The news is unnerving and tragic. A student is dead. Secondly, the Tompkins County sheriff has gone on the record to say that the death was likely alcohol-related. The student, George Desdunes, was a member of Sigma Alpha Epsilon fraternity, and was found unresponsive at the fraternity house on Friday morning. At this point, it was yet to be established to what extent the fraternity is responsible in his untimely death, but SAE has been suspended temporarily.
When I first heard the news, I kept hoping that the fraternity wouldn’t be responsible. SAE is considered to be one of the most visible Greek houses on Cornell’s campus. It has one of the largest memberships of any fraternity at Cornell and holds a fairly strong presence in Greek affairs, and to some extent campus affairs (a number of their members and recent alumni, such as Svante Myrick ’09 and Eddie Rooker ’10, hold prominent positions in and around the university and surrounding city). So if SAE was responsible for the death of one of its members, the effects would be profound and far-reaching through all parts of the system.
Given the problems of the system and the recent reforms forced onto it by the university, I am honestly wondering whether or not it is a sign of the end of the system. the first thing that comes to mind was Ithaca College’s ban of Greek life after the death of Joseph Parella in 1980, during a fraternity pledge event in which he was hazed. But, it’s not easy to compare the two systems. For one, Ithaca College’s fraternities were generally housed in dorms (in comparison, Cornell owns about one-third the Greek houses), and for two, their system represented a much smaller proportion of their student body than Cornell’s does.

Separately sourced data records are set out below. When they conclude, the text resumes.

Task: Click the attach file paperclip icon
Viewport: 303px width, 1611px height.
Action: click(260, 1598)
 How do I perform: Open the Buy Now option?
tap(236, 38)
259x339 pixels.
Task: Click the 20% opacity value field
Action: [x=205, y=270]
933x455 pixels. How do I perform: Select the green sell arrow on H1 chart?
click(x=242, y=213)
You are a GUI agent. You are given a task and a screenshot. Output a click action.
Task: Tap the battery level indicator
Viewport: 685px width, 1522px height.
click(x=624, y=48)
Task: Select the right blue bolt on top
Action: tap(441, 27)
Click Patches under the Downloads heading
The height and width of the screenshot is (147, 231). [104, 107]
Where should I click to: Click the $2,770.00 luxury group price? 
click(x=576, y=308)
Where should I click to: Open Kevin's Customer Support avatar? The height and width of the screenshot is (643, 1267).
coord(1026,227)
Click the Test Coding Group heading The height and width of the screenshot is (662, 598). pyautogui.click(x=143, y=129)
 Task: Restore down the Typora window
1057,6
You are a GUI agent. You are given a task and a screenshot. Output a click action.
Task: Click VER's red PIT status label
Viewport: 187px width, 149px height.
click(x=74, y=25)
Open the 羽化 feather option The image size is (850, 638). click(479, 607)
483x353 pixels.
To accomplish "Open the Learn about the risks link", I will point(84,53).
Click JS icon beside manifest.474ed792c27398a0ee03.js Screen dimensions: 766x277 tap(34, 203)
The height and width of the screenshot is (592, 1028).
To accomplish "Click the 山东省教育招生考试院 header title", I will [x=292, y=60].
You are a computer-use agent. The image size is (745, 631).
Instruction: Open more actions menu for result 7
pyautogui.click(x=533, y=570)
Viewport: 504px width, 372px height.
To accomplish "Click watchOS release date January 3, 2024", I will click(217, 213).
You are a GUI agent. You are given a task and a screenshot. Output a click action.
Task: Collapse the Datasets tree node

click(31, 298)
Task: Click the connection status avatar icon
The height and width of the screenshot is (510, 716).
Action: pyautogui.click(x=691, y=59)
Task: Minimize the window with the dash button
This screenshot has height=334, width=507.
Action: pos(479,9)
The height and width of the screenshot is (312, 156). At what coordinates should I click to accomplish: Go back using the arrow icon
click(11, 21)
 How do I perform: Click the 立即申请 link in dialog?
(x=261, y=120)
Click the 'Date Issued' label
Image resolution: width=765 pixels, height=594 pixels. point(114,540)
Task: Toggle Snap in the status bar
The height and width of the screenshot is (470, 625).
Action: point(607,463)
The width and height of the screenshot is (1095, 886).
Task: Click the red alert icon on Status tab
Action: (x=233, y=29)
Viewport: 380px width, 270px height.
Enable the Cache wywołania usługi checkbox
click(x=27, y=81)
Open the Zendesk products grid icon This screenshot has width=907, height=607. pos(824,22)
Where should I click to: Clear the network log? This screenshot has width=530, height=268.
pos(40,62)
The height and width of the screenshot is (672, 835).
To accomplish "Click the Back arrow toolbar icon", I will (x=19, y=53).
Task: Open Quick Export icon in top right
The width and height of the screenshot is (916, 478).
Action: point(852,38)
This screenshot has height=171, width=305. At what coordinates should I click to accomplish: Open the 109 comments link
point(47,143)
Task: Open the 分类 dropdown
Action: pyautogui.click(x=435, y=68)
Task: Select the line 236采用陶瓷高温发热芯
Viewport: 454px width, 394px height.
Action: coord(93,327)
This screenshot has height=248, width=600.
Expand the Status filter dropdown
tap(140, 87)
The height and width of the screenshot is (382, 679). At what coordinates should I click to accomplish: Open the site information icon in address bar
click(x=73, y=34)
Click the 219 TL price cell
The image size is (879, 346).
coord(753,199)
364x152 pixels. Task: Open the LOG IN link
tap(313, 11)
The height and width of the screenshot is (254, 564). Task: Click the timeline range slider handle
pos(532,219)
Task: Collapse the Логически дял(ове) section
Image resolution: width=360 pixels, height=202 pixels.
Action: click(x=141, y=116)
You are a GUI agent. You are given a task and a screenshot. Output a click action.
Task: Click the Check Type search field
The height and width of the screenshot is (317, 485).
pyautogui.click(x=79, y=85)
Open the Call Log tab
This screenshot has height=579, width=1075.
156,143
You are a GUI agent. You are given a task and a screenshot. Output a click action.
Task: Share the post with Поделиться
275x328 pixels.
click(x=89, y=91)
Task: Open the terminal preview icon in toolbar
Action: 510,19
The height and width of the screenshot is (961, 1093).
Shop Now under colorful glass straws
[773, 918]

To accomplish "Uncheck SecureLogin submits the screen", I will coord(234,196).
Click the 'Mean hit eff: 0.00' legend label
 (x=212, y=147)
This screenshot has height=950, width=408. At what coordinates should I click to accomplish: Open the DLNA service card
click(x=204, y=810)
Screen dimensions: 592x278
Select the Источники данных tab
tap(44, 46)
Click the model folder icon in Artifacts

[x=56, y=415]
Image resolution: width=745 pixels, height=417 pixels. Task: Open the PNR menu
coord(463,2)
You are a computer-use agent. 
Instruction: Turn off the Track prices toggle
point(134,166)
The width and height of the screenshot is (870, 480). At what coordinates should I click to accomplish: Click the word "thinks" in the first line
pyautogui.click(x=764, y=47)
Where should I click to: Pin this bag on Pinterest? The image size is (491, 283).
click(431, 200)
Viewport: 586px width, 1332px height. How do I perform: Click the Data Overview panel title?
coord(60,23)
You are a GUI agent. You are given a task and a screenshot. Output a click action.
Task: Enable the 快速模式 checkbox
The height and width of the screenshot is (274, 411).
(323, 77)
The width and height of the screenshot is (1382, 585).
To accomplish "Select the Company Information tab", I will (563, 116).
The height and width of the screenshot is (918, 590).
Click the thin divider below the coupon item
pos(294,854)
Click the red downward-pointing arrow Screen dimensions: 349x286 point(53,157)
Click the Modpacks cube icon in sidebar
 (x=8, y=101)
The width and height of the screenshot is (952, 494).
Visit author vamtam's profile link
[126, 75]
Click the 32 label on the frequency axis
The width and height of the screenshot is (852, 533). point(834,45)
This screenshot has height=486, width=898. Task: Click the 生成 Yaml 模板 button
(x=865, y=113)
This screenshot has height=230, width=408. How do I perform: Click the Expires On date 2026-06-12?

I suppose the usual arguments will come out – the biggest donors to the school are Greek, they can’t touch private houses, and so forth. The problem is, if SAE is found responsible, their role in the death of a student would be a very powerful and legitimate reason to favor de-recognition of Greek life. Addressing argument number two, while many chapters own their own property and would not be immediately affected, they lose the protection that the university gives — i.e. every party thrown is a target for local and campus police to bust underage drinkers. So the system wouldn’t be “shut down” per se, but it could easily be crippled.
Perhaps a better comparison would be a case from MIT that occurred about 15 years ago. On September 26, 1997, a pledge of FIJI at MIT died after a pledge event due to alcohol poisoning. MIT is, like Cornell, a prestigious institution with substantial Greek Life – at MIT, it comprises about 42% the student body. There had been signs Greek Life had been getting out of control prior to the death of Scott Krueger. As a result of the event, RAs were put in fraternity houses, mandatory CPR training was established, all freshmen were required to live in dorms, MIT paid a $6 million settlement to the family due to negligence in preventing the event from occurring, the fraternity was shut down (and has never come back), and several of the former FIJI members were convicted of criminal offenses. It forever changed the way MIT dealt with its fraternities. But they still have a large, influential system.
But comparisons only offer ideas, not results. So what will happen with Cornell’s system? A good question. But not one that can be answered just yet, while Cornell students mourn the loss of one of their own.